TEXTAUSZUG:
◇ ◇ ◇ ◇ ◇

Proteste gegen »Zensursula«

Eins zu Null für »Zensursula«

Die Familienministerin hat erste Maßnahmen zur Internetzensur durchgesetzt. Schon bald sollen weitere folgen. Bisher demonstrieren dagegen nur Computerfreaks.

Geben wir es gleich zu Beginn zu: »Bürgerrechte« – das klingt nach dem 18. Jahrhundert. Oder nach DDR-Opposition. Und dass Bürgerrechte eingeschränkt oder abgebaut werden: normal. Für die meisten Linken ist das nichts als eine Art inhärenter Nebenwiderspruch von Staatlichkeit, der in westlichen Ländern seit dem Ende des Realsozialismus nun mal um sich greift.
Die einzigen, die also am Freitagmorgen vor der Bundespressekonferenz stehen und gegen die von Familienministerin Ursula von der Leyen durchgesetzte Internetzensur protestieren, sind rund 300 Computerfreaks. »Immerhin«, sagt ein 21jähriger, der sich eine Vendetta-Maske aufgesetzt hat. Warum außer Hackern, Bloggern und anderen Internetfans kaum jemand da sei? »Außer denen hat eben keiner Ahnung.« Er zählt sich zu den so genannten Anonymous, die sich im Internet finden und mit ihren Masken oft gegen Scientology und heute gegen »Zensursula« protestieren, wie die Szene Ursula von der Leyen getauft hat.
Ursula von der Leyen sitzt derweil in der Bundespressekonferenz und sagt ihren Lieblingssatz: »Kinderpornografie im Internet ist die Vergewaltigung von Kindern vor der Kamera.« Sie atmet tief durch und fährt mit sorgsam gesetzten Pausen fort: »Die Vergewaltigung von Schulkindern. Von Kleinkindern. Von Säuglingen.« Neben von der Leyen sitzen der Präsident des Bundeskriminalamts, Jörg Ziercke, und die Vertreter von fünf Providern. Diese werden gleich einen Vertrag unterzeichnen, mit dem sie sich verpflichten, gewöhnlichen Nutzern den Zugang zu Internetseiten zu erschweren, die das BKA der Verbreitung von Kinderpornografie bezichtigt.

◇ ◇ ◇ ◇ ◇

DATEN:
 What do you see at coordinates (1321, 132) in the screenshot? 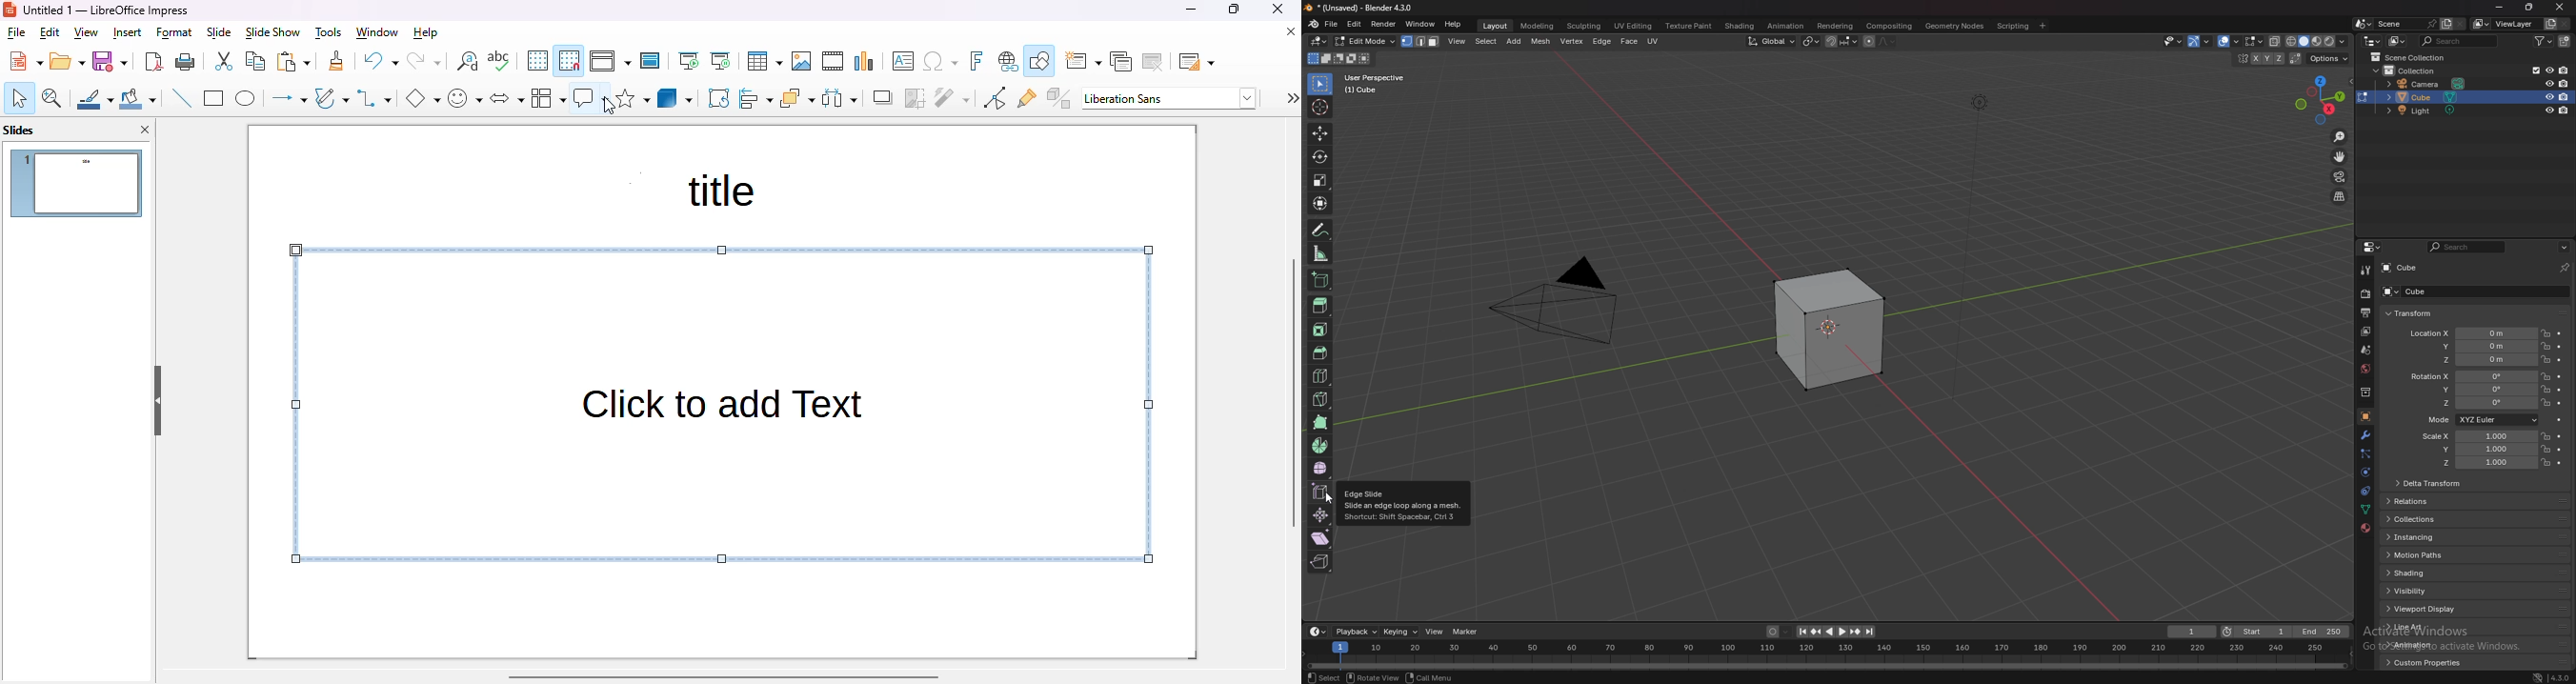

◇ ◇ ◇ ◇ ◇

AUFGABE:
Erläutern Sie anhand des Artikels über die Proteste gegen »Zensursula«, wie der 21-Jährige mit der Vendetta-Maske begründet, dass außer Hackern, Bloggern und anderen Internetfans kaum jemand vor der Bundespressekonferenz erschienen ist.

LÖSUNG:
Nach Aussage des 21-Jährigen hat außer diesen Gruppen eben niemand Ahnung von dem Thema. Deshalb protestieren nur sie gegen die von Ursula von der Leyen durchgesetzte Internetzensur.